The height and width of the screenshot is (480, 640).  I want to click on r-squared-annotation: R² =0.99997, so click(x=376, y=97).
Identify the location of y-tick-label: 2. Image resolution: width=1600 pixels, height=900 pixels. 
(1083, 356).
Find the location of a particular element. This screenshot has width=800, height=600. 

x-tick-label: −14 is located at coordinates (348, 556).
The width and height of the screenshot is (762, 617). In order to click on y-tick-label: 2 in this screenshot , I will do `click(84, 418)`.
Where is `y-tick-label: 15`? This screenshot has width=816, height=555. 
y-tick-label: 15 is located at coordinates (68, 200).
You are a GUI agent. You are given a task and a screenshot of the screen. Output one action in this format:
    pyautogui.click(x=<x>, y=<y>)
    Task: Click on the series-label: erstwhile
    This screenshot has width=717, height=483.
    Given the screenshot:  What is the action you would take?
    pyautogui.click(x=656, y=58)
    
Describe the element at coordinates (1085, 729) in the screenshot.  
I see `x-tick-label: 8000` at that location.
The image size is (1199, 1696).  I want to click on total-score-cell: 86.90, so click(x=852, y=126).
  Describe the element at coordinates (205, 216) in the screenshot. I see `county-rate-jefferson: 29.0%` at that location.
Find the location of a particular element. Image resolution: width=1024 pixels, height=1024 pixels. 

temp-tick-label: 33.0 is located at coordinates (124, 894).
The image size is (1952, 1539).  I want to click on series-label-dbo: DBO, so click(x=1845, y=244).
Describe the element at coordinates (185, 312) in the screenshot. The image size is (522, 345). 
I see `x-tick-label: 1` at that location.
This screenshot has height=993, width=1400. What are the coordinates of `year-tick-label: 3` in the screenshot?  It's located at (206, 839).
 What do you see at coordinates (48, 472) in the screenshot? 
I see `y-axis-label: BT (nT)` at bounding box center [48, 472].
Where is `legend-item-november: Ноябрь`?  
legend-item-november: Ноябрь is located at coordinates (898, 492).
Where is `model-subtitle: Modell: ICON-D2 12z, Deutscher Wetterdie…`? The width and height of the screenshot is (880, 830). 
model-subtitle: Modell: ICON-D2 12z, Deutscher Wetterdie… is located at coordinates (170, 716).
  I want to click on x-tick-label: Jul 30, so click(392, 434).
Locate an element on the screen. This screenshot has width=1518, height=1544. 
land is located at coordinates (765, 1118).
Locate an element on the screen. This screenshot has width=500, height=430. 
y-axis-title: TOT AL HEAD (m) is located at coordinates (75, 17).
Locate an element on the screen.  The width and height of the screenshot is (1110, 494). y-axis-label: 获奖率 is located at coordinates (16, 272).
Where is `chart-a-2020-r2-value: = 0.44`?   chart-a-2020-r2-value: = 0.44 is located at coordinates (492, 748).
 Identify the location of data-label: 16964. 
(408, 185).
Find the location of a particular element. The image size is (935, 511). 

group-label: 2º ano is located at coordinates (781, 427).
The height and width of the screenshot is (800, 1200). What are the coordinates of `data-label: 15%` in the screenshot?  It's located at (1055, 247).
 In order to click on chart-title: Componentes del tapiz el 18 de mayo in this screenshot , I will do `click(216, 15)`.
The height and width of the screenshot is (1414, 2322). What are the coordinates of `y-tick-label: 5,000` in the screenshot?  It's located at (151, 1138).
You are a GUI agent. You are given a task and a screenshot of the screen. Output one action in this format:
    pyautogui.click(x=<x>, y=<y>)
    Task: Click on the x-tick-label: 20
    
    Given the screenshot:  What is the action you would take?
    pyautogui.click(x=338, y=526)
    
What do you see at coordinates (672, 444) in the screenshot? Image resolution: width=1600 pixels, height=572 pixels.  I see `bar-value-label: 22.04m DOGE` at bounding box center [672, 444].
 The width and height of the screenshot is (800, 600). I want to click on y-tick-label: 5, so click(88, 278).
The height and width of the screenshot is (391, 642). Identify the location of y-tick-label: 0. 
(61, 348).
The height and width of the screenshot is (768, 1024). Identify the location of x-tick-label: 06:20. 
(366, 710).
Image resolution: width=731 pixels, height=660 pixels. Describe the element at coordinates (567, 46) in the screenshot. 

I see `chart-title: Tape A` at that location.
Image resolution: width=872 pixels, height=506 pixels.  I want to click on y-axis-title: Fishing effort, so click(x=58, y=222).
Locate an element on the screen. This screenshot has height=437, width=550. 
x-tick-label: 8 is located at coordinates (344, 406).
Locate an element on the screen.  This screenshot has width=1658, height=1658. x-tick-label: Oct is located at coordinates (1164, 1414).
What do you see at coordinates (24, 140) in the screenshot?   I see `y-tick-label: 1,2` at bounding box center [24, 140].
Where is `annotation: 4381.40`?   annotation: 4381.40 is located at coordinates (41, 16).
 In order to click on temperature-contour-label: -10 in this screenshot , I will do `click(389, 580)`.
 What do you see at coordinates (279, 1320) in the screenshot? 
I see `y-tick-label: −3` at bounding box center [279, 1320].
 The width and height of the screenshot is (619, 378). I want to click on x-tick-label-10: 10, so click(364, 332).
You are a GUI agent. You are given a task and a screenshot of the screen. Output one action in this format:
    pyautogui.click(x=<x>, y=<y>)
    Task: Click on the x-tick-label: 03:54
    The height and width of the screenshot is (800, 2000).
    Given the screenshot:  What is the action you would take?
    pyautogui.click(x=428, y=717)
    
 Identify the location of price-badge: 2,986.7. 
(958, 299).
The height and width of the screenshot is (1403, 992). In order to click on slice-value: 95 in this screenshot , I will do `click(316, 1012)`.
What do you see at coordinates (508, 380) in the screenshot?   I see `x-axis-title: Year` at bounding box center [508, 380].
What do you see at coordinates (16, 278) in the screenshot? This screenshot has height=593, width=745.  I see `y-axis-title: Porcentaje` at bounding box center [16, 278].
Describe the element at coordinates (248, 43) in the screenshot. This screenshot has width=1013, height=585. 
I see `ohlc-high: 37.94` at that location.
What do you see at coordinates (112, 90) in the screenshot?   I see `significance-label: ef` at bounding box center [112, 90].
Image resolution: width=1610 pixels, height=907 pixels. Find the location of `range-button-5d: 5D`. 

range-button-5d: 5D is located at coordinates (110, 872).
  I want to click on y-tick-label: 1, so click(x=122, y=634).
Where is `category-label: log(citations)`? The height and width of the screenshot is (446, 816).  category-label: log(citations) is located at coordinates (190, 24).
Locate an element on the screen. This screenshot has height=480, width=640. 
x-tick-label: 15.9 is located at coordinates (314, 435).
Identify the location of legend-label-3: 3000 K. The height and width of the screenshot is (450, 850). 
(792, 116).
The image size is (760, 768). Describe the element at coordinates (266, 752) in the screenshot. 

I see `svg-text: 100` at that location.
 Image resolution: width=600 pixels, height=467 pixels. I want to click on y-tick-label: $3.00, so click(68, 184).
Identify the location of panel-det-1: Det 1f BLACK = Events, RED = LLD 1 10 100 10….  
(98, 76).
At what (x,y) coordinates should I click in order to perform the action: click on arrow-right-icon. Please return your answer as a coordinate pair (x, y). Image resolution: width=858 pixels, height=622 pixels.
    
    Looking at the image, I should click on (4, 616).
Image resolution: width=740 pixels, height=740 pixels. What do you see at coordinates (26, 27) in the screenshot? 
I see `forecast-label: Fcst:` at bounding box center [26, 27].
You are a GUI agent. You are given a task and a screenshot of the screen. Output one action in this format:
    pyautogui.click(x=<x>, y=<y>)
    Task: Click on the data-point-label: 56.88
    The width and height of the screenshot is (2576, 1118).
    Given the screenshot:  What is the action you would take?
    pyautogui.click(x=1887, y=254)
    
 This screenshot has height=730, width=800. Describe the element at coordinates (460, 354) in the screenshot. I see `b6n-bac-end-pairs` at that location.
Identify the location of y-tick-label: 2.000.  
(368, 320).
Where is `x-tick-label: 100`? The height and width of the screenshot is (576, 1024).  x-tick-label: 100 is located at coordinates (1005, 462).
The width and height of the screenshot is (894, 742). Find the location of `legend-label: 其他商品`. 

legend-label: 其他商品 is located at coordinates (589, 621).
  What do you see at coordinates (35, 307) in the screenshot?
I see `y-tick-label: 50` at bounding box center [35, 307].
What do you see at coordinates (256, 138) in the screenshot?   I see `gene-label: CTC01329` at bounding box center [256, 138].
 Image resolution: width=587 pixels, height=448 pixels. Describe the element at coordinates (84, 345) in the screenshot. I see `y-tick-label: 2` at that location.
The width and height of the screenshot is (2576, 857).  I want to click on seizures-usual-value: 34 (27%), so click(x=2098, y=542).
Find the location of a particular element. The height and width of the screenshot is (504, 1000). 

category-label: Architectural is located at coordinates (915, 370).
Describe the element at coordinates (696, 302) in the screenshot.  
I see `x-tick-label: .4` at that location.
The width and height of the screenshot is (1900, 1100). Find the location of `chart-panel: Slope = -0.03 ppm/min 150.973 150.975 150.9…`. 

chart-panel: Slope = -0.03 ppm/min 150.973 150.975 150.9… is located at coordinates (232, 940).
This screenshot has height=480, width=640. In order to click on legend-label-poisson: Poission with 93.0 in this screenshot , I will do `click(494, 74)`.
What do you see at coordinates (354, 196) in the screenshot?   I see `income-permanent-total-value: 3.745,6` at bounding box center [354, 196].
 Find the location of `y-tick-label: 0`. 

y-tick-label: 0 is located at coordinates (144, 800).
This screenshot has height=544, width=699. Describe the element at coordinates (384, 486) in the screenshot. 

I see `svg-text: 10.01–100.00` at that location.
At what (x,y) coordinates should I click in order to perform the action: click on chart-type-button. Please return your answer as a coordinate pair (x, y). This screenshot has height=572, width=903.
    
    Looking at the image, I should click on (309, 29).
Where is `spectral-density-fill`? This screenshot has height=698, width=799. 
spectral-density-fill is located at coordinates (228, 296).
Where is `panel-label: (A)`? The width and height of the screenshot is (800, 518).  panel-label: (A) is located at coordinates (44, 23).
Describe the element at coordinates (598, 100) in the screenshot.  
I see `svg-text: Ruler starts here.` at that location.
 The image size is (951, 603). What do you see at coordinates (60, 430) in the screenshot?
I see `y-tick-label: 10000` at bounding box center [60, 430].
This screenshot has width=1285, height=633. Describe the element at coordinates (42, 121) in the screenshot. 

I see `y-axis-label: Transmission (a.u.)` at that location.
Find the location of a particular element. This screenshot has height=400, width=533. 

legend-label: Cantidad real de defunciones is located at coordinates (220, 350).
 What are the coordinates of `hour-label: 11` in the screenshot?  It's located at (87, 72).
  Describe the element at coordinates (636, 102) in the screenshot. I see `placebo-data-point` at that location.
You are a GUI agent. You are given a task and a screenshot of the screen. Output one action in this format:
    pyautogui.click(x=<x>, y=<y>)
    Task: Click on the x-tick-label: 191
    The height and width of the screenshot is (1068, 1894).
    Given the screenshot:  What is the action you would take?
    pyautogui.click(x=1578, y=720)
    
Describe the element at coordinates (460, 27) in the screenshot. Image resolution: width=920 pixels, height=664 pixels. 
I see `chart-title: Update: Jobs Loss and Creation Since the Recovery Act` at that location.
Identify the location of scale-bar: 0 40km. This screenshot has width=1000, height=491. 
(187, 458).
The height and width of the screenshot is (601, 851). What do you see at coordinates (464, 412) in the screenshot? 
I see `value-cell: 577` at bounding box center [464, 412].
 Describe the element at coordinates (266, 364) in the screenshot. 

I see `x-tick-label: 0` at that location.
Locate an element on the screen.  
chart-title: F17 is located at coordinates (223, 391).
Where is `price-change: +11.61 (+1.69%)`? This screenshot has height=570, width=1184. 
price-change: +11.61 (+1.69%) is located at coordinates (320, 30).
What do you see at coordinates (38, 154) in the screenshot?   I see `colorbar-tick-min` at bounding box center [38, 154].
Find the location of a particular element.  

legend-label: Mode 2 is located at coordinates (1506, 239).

» EXERCISE OBJECTIVE:
Rewrite the stretch from the line containing "What do you see at coordinates (38, 154)" through the end of the rows, substituting "specific" for "particular" and leaving everything else unchanged.

» TASK OUTPUT:
What do you see at coordinates (38, 154) in the screenshot?   I see `colorbar-tick-min` at bounding box center [38, 154].
Find the location of a specific element.  

legend-label: Mode 2 is located at coordinates (1506, 239).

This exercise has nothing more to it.